Stored records
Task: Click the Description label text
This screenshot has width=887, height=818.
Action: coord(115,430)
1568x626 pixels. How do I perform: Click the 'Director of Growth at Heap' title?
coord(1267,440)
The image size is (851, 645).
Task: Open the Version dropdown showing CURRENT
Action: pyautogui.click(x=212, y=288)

> WHAT YOU NEED TO DO
Each record above must be output without any alteration.

> REPLY
Task: Click the Description label text
This screenshot has width=887, height=818.
Action: coord(115,430)
1568x626 pixels. How do I perform: Click the 'Director of Growth at Heap' title?
coord(1267,440)
The image size is (851, 645).
Task: Open the Version dropdown showing CURRENT
Action: pyautogui.click(x=212, y=288)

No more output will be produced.